> [TASK GOAL]: Copy out these lines word for word, without changing anything.

★ ★ ★ ★ ★ ★ ★

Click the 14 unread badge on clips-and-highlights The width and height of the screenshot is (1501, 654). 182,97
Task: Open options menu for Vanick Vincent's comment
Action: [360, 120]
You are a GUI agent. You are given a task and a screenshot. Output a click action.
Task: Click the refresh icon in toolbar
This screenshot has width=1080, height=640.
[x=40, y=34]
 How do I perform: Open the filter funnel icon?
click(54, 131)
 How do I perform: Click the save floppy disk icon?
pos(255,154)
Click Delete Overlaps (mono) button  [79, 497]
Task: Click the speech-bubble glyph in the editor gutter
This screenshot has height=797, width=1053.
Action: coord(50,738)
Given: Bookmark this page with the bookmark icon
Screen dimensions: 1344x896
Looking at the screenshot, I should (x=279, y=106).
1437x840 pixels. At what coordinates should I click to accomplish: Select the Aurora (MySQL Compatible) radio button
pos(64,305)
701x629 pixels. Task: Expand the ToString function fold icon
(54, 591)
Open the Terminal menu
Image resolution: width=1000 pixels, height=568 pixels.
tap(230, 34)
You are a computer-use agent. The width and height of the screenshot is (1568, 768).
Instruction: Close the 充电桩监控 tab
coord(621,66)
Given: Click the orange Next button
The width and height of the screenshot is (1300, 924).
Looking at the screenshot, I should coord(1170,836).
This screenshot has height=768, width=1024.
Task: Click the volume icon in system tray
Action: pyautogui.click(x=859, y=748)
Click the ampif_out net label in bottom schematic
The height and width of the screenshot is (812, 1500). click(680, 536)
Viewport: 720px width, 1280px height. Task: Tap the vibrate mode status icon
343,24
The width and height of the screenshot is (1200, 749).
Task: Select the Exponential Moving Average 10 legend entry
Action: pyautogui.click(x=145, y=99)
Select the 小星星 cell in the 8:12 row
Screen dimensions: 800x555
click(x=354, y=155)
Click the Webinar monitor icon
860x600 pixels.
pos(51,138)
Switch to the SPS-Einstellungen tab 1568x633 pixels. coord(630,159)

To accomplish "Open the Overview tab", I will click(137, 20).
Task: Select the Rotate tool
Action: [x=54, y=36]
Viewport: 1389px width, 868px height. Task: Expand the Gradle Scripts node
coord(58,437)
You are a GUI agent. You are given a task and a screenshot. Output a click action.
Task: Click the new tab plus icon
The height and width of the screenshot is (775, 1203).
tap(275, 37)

★ ★ ★ ★ ★ ★ ★

> [THE COMPLETED TASK]:
Click the 14 unread badge on clips-and-highlights The width and height of the screenshot is (1501, 654). 182,97
Task: Open options menu for Vanick Vincent's comment
Action: [360, 120]
You are a GUI agent. You are given a task and a screenshot. Output a click action.
Task: Click the refresh icon in toolbar
This screenshot has width=1080, height=640.
[x=40, y=34]
 How do I perform: Open the filter funnel icon?
click(54, 131)
 How do I perform: Click the save floppy disk icon?
pos(255,154)
Click Delete Overlaps (mono) button  [79, 497]
Task: Click the speech-bubble glyph in the editor gutter
This screenshot has height=797, width=1053.
Action: coord(50,738)
Given: Bookmark this page with the bookmark icon
Screen dimensions: 1344x896
Looking at the screenshot, I should (x=279, y=106).
1437x840 pixels. At what coordinates should I click to accomplish: Select the Aurora (MySQL Compatible) radio button
pos(64,305)
701x629 pixels. Task: Expand the ToString function fold icon
(54, 591)
Open the Terminal menu
Image resolution: width=1000 pixels, height=568 pixels.
tap(230, 34)
You are a computer-use agent. The width and height of the screenshot is (1568, 768).
Instruction: Close the 充电桩监控 tab
coord(621,66)
Given: Click the orange Next button
The width and height of the screenshot is (1300, 924).
Looking at the screenshot, I should coord(1170,836).
This screenshot has height=768, width=1024.
Task: Click the volume icon in system tray
Action: pyautogui.click(x=859, y=748)
Click the ampif_out net label in bottom schematic
The height and width of the screenshot is (812, 1500). click(680, 536)
Viewport: 720px width, 1280px height. Task: Tap the vibrate mode status icon
343,24
The width and height of the screenshot is (1200, 749).
Task: Select the Exponential Moving Average 10 legend entry
Action: pyautogui.click(x=145, y=99)
Select the 小星星 cell in the 8:12 row
Screen dimensions: 800x555
click(x=354, y=155)
Click the Webinar monitor icon
860x600 pixels.
pos(51,138)
Switch to the SPS-Einstellungen tab 1568x633 pixels. coord(630,159)

To accomplish "Open the Overview tab", I will click(137, 20).
Task: Select the Rotate tool
Action: [x=54, y=36]
Viewport: 1389px width, 868px height. Task: Expand the Gradle Scripts node
coord(58,437)
You are a GUI agent. You are given a task and a screenshot. Output a click action.
Task: Click the new tab plus icon
The height and width of the screenshot is (775, 1203).
tap(275, 37)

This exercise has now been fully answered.